$36M apartment and retail complex planned across from VA Medical Center
Developers have broken ground on a $36.3 million project that will redevelop a vacant lot into a mixed-use and mixed-income development in Detroit’s Sugar Hill neighborhood, officials announced Tuesday.
When it opens late next year the project from Preservation of Affordable Housing and Develop Detroit will bring 68 apartments, 11,900 square feet of retail and 164 parking spaces to the northwest corner of John R and Garfield streets, across from the John D. Dingell VA Medical Center.
One-fifth of the units will be reserved for residents earning between 30% and 60% of the area median income, including homeless veterans.
"This development not only will become home to Detroiters of all walks of life, but is also one that reflects the needs and desires of our neighbors in the community," said Sonya Mays, president and CEO of Develop Detroit.
An outdoor green space next to the building will connect with other “green alleys” in Midtown for the building’s tenants, area residents and visitors, officials said. Midtown Detroit Inc., will take part in that effort.
The development is a result of the Housing and Revitalization Department releasing a request for proposal in 2016 seeking bids for a project that would include multi-income housing, ground-floor retail and a parking structure for area residents and customers of nearby businesses, officials said.

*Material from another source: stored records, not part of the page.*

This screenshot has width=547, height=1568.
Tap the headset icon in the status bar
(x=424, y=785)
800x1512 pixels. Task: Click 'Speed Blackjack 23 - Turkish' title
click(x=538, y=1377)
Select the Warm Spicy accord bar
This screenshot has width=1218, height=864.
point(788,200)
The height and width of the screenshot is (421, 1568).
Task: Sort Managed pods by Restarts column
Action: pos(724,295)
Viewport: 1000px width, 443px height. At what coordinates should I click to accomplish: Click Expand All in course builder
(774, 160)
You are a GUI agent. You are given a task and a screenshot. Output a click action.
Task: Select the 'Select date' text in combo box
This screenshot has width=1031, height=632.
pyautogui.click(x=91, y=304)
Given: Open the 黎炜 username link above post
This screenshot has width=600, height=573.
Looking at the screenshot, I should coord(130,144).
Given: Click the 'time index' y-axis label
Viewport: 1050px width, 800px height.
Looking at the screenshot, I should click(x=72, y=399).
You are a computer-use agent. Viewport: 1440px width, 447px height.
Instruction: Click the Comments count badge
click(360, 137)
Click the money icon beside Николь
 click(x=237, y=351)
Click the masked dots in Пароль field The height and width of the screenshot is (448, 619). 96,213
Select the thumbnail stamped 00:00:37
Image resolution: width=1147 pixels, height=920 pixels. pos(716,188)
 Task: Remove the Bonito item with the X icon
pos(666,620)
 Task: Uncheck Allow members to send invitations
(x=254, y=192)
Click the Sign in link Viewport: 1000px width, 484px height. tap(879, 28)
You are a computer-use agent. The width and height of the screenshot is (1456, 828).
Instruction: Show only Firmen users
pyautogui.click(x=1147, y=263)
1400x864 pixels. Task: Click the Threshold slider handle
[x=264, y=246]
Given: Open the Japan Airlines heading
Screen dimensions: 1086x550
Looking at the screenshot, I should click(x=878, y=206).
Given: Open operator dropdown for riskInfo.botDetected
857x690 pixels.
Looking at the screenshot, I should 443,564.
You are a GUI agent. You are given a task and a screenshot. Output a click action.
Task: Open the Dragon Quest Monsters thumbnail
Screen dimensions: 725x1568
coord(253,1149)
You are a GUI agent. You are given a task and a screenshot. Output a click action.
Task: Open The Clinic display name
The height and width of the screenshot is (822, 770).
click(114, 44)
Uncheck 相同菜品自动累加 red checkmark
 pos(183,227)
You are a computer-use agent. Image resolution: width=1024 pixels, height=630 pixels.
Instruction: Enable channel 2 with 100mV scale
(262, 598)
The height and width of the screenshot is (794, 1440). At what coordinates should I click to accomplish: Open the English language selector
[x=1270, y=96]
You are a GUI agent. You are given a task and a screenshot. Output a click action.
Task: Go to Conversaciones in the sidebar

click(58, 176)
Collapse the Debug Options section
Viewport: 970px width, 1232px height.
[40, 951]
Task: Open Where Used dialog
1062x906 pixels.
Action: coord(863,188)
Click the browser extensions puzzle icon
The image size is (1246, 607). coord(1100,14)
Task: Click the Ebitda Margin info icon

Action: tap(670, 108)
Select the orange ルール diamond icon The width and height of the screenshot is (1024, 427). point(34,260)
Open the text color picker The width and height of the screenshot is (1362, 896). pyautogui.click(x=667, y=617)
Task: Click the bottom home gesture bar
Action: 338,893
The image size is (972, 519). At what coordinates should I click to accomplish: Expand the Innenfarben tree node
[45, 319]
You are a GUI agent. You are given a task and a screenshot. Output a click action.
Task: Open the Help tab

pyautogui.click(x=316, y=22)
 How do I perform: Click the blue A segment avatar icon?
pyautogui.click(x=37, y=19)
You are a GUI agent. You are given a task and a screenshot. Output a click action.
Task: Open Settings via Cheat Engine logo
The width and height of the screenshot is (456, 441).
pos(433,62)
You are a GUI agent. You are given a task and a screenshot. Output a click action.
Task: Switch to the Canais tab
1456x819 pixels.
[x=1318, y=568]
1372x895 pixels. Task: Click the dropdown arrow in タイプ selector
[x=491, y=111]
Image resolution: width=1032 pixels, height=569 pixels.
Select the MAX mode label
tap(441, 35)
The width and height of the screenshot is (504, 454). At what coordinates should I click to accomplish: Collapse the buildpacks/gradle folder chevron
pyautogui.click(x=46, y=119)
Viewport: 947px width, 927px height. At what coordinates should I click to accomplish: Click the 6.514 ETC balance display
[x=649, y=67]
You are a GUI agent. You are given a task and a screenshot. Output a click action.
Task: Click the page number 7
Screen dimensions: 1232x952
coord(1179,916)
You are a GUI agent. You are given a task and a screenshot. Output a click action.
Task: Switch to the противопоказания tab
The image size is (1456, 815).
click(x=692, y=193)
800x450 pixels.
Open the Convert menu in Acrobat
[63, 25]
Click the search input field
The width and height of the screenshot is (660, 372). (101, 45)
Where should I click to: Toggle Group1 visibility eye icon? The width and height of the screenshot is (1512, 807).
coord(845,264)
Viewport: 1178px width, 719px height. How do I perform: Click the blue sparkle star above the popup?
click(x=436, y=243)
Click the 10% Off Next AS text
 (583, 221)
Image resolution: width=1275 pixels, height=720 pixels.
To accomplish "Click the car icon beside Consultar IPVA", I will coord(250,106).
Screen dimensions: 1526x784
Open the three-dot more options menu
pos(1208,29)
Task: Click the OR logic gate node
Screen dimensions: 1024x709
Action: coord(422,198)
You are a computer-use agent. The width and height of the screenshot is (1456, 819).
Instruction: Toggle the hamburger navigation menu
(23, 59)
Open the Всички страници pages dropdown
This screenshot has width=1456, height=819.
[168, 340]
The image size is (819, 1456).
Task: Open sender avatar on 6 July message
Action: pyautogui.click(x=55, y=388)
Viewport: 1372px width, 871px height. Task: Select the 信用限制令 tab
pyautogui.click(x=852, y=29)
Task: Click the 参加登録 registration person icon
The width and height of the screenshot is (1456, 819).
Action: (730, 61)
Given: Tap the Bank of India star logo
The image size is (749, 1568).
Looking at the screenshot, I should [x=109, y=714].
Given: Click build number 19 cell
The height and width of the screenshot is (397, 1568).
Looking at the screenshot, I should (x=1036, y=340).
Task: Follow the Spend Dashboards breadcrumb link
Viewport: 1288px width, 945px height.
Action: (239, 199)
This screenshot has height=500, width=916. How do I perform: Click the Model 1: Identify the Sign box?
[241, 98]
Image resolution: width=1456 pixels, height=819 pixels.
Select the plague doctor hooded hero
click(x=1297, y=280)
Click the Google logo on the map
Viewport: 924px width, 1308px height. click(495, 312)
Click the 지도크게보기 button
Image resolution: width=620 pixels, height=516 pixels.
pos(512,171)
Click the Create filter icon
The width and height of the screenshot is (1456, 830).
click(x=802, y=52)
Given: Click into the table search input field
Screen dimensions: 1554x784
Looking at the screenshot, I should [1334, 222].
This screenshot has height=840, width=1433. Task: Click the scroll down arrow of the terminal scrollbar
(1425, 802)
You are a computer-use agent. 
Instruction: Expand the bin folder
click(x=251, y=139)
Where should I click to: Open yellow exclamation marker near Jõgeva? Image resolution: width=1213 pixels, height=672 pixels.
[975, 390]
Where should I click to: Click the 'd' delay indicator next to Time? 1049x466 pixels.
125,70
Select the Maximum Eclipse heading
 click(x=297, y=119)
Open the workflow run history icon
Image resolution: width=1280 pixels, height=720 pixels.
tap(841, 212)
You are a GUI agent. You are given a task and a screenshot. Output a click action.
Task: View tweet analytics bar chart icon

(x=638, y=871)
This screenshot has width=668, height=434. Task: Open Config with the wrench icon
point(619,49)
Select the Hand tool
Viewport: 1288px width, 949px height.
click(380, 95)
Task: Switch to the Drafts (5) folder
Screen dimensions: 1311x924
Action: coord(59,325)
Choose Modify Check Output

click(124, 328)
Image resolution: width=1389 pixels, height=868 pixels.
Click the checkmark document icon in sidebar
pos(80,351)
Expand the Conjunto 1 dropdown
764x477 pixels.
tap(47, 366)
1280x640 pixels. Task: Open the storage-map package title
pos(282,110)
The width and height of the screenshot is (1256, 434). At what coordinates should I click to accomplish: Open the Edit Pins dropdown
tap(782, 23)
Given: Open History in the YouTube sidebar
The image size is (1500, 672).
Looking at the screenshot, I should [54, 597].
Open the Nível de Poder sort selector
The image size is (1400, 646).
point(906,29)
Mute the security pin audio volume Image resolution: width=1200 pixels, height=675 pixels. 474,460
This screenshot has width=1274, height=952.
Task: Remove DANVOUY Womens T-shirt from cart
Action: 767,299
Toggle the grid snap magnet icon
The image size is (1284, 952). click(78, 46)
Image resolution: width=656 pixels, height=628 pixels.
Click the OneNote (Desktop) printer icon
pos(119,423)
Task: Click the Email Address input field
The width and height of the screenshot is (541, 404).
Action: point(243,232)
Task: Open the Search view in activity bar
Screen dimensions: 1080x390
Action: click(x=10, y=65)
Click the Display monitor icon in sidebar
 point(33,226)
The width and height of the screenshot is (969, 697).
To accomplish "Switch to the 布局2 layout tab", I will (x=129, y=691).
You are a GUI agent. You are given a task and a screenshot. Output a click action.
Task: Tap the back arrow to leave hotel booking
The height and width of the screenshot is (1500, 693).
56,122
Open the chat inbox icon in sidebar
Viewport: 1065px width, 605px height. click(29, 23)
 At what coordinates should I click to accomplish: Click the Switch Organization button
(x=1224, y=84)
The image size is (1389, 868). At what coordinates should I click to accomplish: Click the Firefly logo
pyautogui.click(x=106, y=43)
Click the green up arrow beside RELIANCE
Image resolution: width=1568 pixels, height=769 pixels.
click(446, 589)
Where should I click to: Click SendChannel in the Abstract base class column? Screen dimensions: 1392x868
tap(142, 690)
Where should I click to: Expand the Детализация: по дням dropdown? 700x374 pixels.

Sugar Hill was a thriving music and entertainment district in the 1940s through 1960s, with many African-American-owned businesses. It was designated a national and local historic district in 2002.
"This project will help kick off an exciting new era for Sugar Hill and add an inclusive development to the neighborhood that will bring much-needed housing, not only for the growing number of Midtown residents, but also for our veterans,” said Donald Rencher, director of the Housing and Revitalization Department.
The development is one of the last designed by Phil Freelon, a celebrated Black architect who died in 2019. Freelon’s work includes the Smithsonian National Museum of African-American History and Culture in Washington and Atlanta's National Center for Civil and Human Rights.
Funding for the project includes a mix of public-private partnerships including $2 million in federal HOME dollars, $1.71 million in community development block grants and $6.7 million from a Section 108 loan for the parking structure.
The project received from the state $4 million from Community Revitalization Program and $2.25 million in Michigan Brownfield Tax Credits.
Other funding includes: $9.8 million in New Market Tax Credit equity from PNC Bank, raised through NMTC allocations from Building America CDE Inc., Michigan Community Capital, Cinnaire and PNC Bank.
Financing includes a $4 million first mortgage from PNC Bank, $5 million through Prudential Financial and $300,000 in social impact financing from the Quicken Loans Community Fund.
The Home Depot Foundation awarded the project $250,000 to assist with housing for veterans.